Answer: Multiplication A(m×n)·B(n×p) is valid only when inner dimensions match. Shape errors often indicate pipeline bugs in feature or batch handling.

6 What is matrix transpose and where is it used?easy

Answer: Transpose flips rows and columns. It appears in normal equations, covariance calculations, and gradient derivations (e.g., XᵀX).

7 What is rank of a matrix?medium

Answer: Rank is the number of linearly independent rows/columns. Low rank indicates redundant features and can cause instability in regression.

8 What does matrix inverse represent?medium

Answer: For invertible A, A⁻¹ reverses the transformation A. In practice, exact inversion is often avoided for numerical stability; decompositions are preferred.

9 Why is determinant conceptually useful?medium

Answer: Determinant indicates volume scaling and whether a matrix is singular. det(A)=0 implies non-invertible matrix and dependent columns.

10 What is orthogonality and why do we care?medium

Answer: Orthogonal vectors are perpendicular (dot product zero). Orthogonal features/components reduce redundancy and simplify optimization and interpretation.

11 What is vector norm?easy

Answer: Norm is vector magnitude. L2 norm is common for distance/similarity; L1/L2 norms also appear in regularization (Lasso/Ridge).

12 How is cosine similarity connected to dot product?medium

Answer: Cosine similarity = (x·y)/(||x|| ||y||). It measures direction similarity independent of absolute scale; widely used in retrieval/embedding tasks.

13 What is SVD and where is it useful?hard

Answer: Singular Value Decomposition factors A into UΣVᵀ. It is useful for dimensionality reduction, denoising, latent factor models, and numerical robustness.

14 Why do we standardize features before PCA?medium

Answer: PCA is variance-based; large-scale features dominate components. Standardization ensures each feature contributes comparably.

15 One-line linear algebra summary for DS interviews?easy

Answer: Linear algebra is the language of data representation and transformations—vectors, matrices, and decompositions power model training, optimization, and dimensionality reduction.

Calculus Interview Q&A for Data Science

16Why is calculus important in Machine Learning?easy

Answer: Calculus helps us optimize model parameters by measuring how loss changes with respect to each parameter.

17What is a derivative?easy

Answer: A derivative gives the instantaneous rate of change (slope) of a function at a point.

18What is partial derivative?easy

Answer: It measures change in a multivariable function with respect to one variable while others are fixed.

19What is a gradient vector?medium

Answer: The gradient is a vector of partial derivatives pointing to the direction of steepest increase.

20How is gradient descent connected to calculus?medium

Answer: Gradient descent uses derivatives to move parameters in the opposite direction of gradient and reduce loss.

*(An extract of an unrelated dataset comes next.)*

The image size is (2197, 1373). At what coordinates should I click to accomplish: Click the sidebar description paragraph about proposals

21What is the chain rule?easy

Answer: For nested functions, derivative of outer and inner are multiplied; this powers backpropagation in neural networks.

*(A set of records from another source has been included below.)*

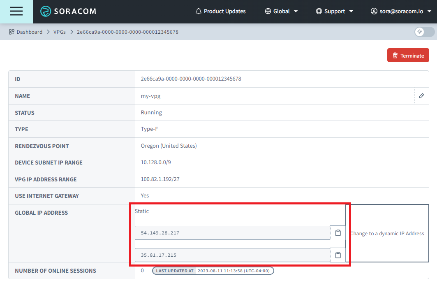
Task: Copy IP address 35.81.17.215 to clipboard
Action: 338,255
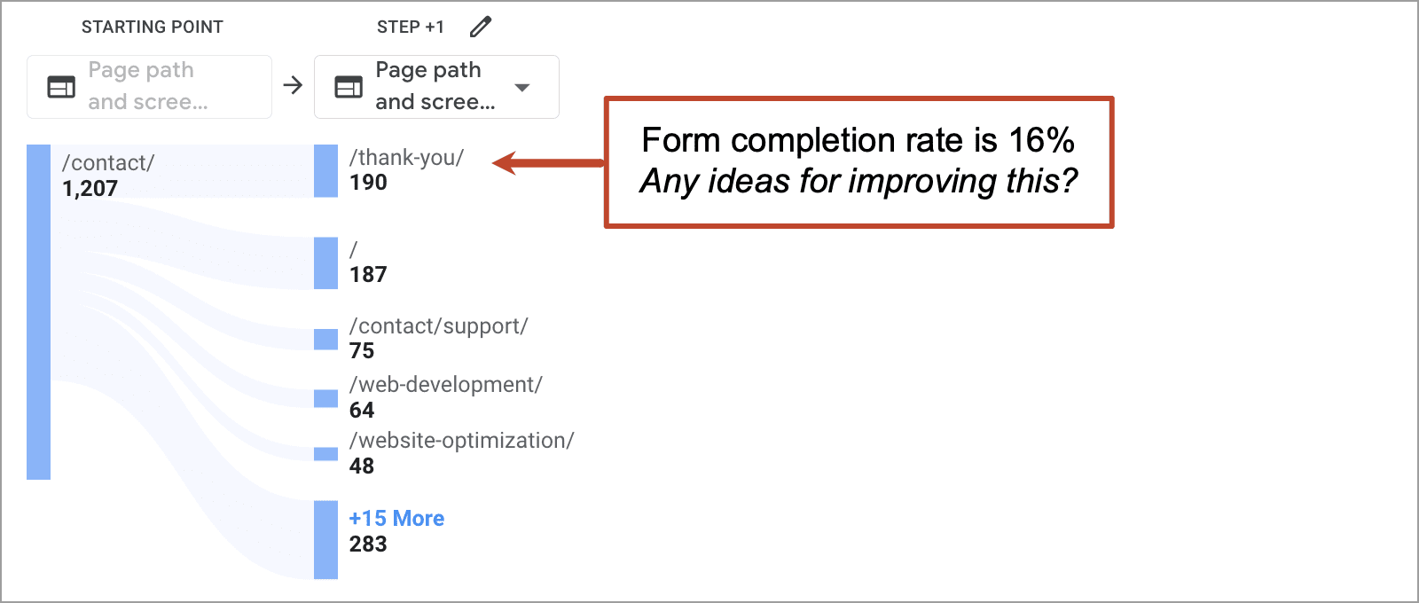Click the blue node beside +15 More

(x=324, y=539)
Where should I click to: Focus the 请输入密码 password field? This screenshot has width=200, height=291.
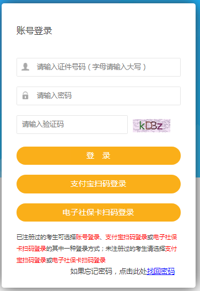point(99,96)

22What are critical points?medium

Answer: Points where derivative is zero or undefined; they can be minima, maxima, or saddle points.

23What does second derivative indicate?medium

Answer: Curvature. Positive second derivative indicates local convexity; negative indicates concavity.

24Why are convex functions easier to optimize?medium

Answer: Any local minimum is a global minimum, so optimization is more stable and predictable.

25What is learning rate in optimization?easy

Answer: It is the step size in parameter updates; too high diverges, too low learns slowly.

26What is vanishing gradient problem?hard

Answer: Gradients become extremely small through deep layers, slowing or stopping learning in early layers.

27What is exploding gradient problem?hard

Answer: Gradients become very large, causing unstable updates and numerical overflow.

28How does regularization relate to calculus updates?medium

Answer: Regularization adds penalty terms to loss, changing derivatives so weights are constrained during optimization.

29Why do we normalize features for gradient-based models?medium

Answer: Normalization improves conditioning of loss surface, helping gradient descent converge faster.

30One-line calculus summary for DS interviews?easy

Answer: Calculus gives the optimization mechanics that let ML models learn from data efficiently.

Probability Interview Q&A for Data Science

31What is probability?easy

Answer: Probability quantifies uncertainty, ranging from 0 (impossible) to 1 (certain).

32What is a random variable?easy

Answer: A random variable maps outcomes of a random process to numeric values.

33Difference between PMF and PDF?medium

Answer: PMF is for discrete variables; PDF is for continuous variables where area under the curve gives probability.

34What is expectation (mean)?easy

Answer: Expected value is the long-run average outcome of a random variable.

35What is variance?easy

Answer: Variance measures spread around the mean; standard deviation is its square root.

36What does Bayes theorem state?medium

Answer: Posterior ∝ Likelihood × Prior. It updates beliefs when new evidence arrives.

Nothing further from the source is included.